WORK TO COMPLETE:
Below is some data; print it all back exactly.

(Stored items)
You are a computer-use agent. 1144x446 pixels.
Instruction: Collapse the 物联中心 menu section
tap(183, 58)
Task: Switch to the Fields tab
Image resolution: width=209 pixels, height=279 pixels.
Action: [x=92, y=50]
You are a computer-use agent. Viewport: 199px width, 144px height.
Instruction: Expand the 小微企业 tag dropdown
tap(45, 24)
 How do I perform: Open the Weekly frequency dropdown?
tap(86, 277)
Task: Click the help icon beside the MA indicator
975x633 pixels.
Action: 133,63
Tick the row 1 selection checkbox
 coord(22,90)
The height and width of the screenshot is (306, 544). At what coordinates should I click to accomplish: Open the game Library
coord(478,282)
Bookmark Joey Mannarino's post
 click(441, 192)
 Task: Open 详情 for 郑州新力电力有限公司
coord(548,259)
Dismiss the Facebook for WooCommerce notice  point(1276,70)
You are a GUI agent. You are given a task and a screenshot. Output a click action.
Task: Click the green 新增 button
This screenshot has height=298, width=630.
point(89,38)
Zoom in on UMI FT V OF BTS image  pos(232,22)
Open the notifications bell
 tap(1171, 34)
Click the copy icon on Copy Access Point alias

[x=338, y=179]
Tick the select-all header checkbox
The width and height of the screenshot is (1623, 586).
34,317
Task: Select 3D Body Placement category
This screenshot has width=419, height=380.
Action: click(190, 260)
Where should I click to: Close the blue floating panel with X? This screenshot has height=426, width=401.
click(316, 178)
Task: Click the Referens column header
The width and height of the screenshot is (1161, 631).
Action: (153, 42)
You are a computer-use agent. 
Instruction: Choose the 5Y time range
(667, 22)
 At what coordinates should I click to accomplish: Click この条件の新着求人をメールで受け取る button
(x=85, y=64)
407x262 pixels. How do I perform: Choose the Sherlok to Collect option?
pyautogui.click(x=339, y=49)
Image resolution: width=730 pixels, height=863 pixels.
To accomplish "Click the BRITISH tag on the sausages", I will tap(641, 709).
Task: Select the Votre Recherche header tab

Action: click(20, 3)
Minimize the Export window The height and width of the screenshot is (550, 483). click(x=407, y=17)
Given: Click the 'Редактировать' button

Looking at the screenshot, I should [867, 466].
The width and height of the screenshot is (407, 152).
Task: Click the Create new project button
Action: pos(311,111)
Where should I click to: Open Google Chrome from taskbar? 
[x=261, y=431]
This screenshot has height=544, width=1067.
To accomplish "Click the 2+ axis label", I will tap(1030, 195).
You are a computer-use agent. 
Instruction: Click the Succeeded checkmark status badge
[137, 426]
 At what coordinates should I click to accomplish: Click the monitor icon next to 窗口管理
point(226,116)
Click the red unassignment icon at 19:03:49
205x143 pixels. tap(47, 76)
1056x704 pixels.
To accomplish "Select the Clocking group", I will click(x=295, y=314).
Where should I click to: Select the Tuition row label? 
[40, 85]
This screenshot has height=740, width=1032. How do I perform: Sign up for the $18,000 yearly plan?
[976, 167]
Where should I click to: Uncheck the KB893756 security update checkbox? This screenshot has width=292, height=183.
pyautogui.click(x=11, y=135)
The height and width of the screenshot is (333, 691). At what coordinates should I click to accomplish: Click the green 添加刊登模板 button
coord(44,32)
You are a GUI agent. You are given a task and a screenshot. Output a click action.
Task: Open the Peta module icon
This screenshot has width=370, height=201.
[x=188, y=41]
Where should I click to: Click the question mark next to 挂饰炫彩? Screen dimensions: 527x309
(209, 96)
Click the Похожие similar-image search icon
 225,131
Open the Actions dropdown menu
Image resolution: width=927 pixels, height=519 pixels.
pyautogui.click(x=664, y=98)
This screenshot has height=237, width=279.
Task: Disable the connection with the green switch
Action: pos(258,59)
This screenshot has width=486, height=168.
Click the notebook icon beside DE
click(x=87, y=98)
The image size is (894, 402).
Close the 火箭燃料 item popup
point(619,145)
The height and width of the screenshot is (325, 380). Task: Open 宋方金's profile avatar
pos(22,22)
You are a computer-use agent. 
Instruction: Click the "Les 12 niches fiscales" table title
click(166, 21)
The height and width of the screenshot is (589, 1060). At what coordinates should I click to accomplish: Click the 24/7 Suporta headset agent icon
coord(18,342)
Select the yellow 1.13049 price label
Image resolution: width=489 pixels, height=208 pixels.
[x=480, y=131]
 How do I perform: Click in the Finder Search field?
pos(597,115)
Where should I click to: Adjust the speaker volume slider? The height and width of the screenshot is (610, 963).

EXERCISE RESULT:
You are a computer-use agent. 1144x446 pixels.
Instruction: Collapse the 物联中心 menu section
tap(183, 58)
Task: Switch to the Fields tab
Image resolution: width=209 pixels, height=279 pixels.
Action: [x=92, y=50]
You are a computer-use agent. Viewport: 199px width, 144px height.
Instruction: Expand the 小微企业 tag dropdown
tap(45, 24)
 How do I perform: Open the Weekly frequency dropdown?
tap(86, 277)
Task: Click the help icon beside the MA indicator
975x633 pixels.
Action: 133,63
Tick the row 1 selection checkbox
 coord(22,90)
The height and width of the screenshot is (306, 544). At what coordinates should I click to accomplish: Open the game Library
coord(478,282)
Bookmark Joey Mannarino's post
 click(441, 192)
 Task: Open 详情 for 郑州新力电力有限公司
coord(548,259)
Dismiss the Facebook for WooCommerce notice  point(1276,70)
You are a GUI agent. You are given a task and a screenshot. Output a click action.
Task: Click the green 新增 button
This screenshot has height=298, width=630.
point(89,38)
Zoom in on UMI FT V OF BTS image  pos(232,22)
Open the notifications bell
 tap(1171, 34)
Click the copy icon on Copy Access Point alias

[x=338, y=179]
Tick the select-all header checkbox
The width and height of the screenshot is (1623, 586).
34,317
Task: Select 3D Body Placement category
This screenshot has width=419, height=380.
Action: click(190, 260)
Where should I click to: Close the blue floating panel with X? This screenshot has height=426, width=401.
click(316, 178)
Task: Click the Referens column header
The width and height of the screenshot is (1161, 631).
Action: (153, 42)
You are a computer-use agent. 
Instruction: Choose the 5Y time range
(667, 22)
 At what coordinates should I click to accomplish: Click この条件の新着求人をメールで受け取る button
(x=85, y=64)
407x262 pixels. How do I perform: Choose the Sherlok to Collect option?
pyautogui.click(x=339, y=49)
Image resolution: width=730 pixels, height=863 pixels.
To accomplish "Click the BRITISH tag on the sausages", I will tap(641, 709).
Task: Select the Votre Recherche header tab

Action: click(20, 3)
Minimize the Export window The height and width of the screenshot is (550, 483). click(x=407, y=17)
Given: Click the 'Редактировать' button

Looking at the screenshot, I should [867, 466].
The width and height of the screenshot is (407, 152).
Task: Click the Create new project button
Action: pos(311,111)
Where should I click to: Open Google Chrome from taskbar? 
[x=261, y=431]
This screenshot has height=544, width=1067.
To accomplish "Click the 2+ axis label", I will tap(1030, 195).
You are a computer-use agent. 
Instruction: Click the Succeeded checkmark status badge
[137, 426]
 At what coordinates should I click to accomplish: Click the monitor icon next to 窗口管理
point(226,116)
Click the red unassignment icon at 19:03:49
205x143 pixels. tap(47, 76)
1056x704 pixels.
To accomplish "Select the Clocking group", I will click(x=295, y=314).
Where should I click to: Select the Tuition row label? 
[40, 85]
This screenshot has height=740, width=1032. How do I perform: Sign up for the $18,000 yearly plan?
[976, 167]
Where should I click to: Uncheck the KB893756 security update checkbox? This screenshot has width=292, height=183.
pyautogui.click(x=11, y=135)
The height and width of the screenshot is (333, 691). At what coordinates should I click to accomplish: Click the green 添加刊登模板 button
coord(44,32)
You are a GUI agent. You are given a task and a screenshot. Output a click action.
Task: Open the Peta module icon
This screenshot has width=370, height=201.
[x=188, y=41]
Where should I click to: Click the question mark next to 挂饰炫彩? Screen dimensions: 527x309
(209, 96)
Click the Похожие similar-image search icon
 225,131
Open the Actions dropdown menu
Image resolution: width=927 pixels, height=519 pixels.
pyautogui.click(x=664, y=98)
This screenshot has height=237, width=279.
Task: Disable the connection with the green switch
Action: pos(258,59)
This screenshot has width=486, height=168.
Click the notebook icon beside DE
click(x=87, y=98)
The image size is (894, 402).
Close the 火箭燃料 item popup
point(619,145)
The height and width of the screenshot is (325, 380). Task: Open 宋方金's profile avatar
pos(22,22)
You are a computer-use agent. 
Instruction: Click the "Les 12 niches fiscales" table title
click(166, 21)
The height and width of the screenshot is (589, 1060). At what coordinates should I click to accomplish: Click the 24/7 Suporta headset agent icon
coord(18,342)
Select the yellow 1.13049 price label
Image resolution: width=489 pixels, height=208 pixels.
[x=480, y=131]
 How do I perform: Click in the Finder Search field?
pos(597,115)
Where should I click to: Adjust the speaker volume slider? The height and width of the screenshot is (610, 963).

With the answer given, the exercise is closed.